[Task directions]
Can you rewrite every line of the items below as one numbered list, dropping any blank lines and leaving out the pictures?

[Stored data]
# # # # # # #

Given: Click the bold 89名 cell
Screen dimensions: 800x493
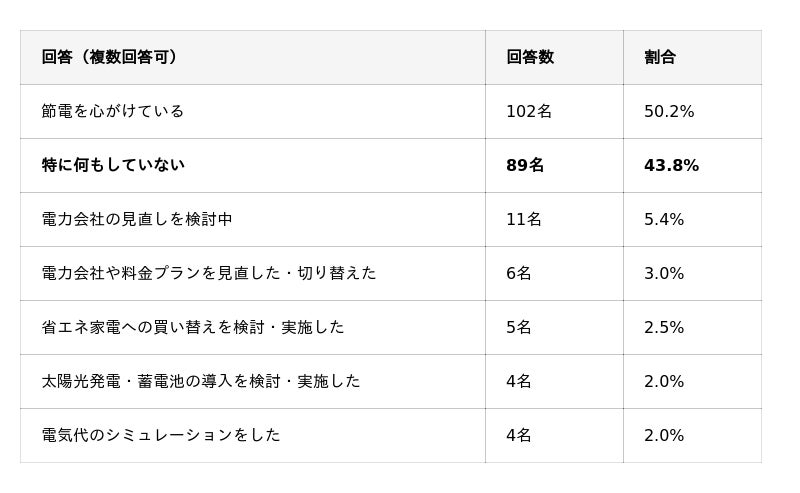Looking at the screenshot, I should 525,165.
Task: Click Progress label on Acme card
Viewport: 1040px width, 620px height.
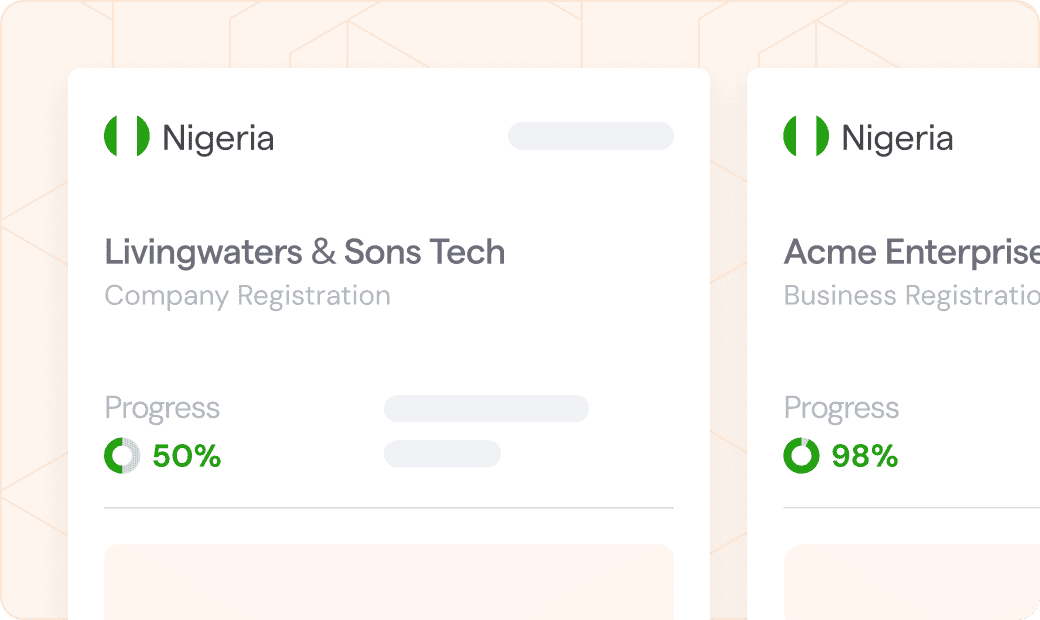Action: (841, 408)
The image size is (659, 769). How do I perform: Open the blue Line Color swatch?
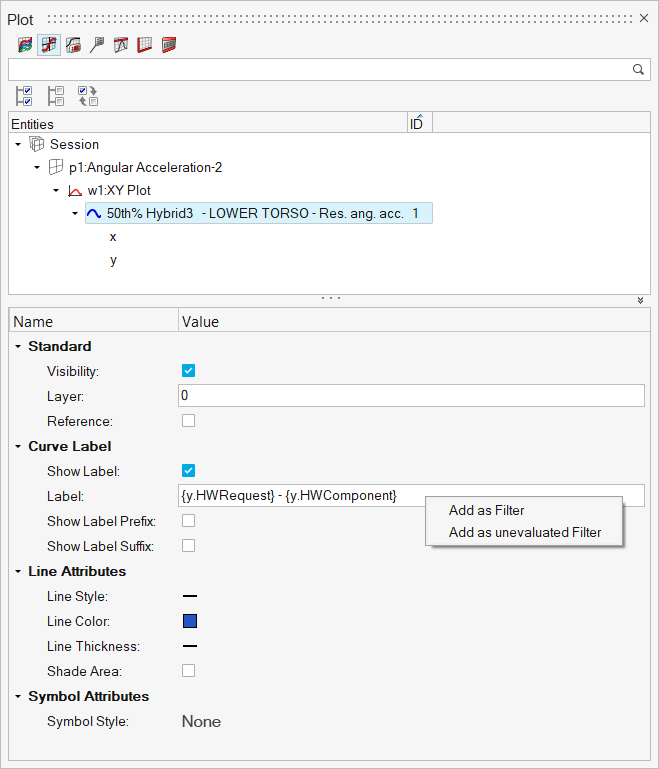click(189, 621)
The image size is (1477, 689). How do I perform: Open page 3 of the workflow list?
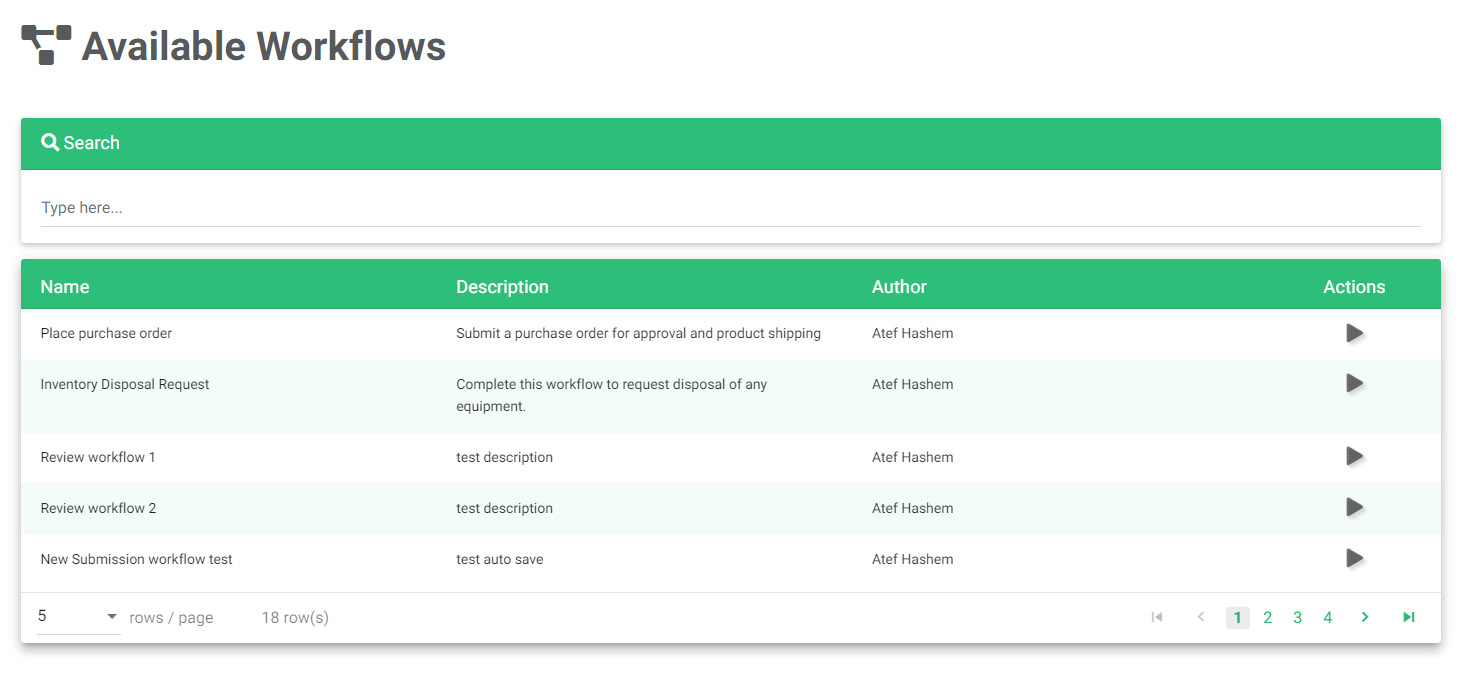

# # # # # # #

[Result of this exercise]
1. Given: Click the bold 89名 cell
2. Screen dimensions: 800x493
3. Looking at the screenshot, I should 525,165.
4. Task: Click Progress label on Acme card
5. Viewport: 1040px width, 620px height.
6. Action: (841, 408)
7. The image size is (659, 769). How do I perform: Open the blue Line Color swatch?
8. click(189, 621)
9. The image size is (1477, 689). How do I perform: Open page 3 of the workflow list?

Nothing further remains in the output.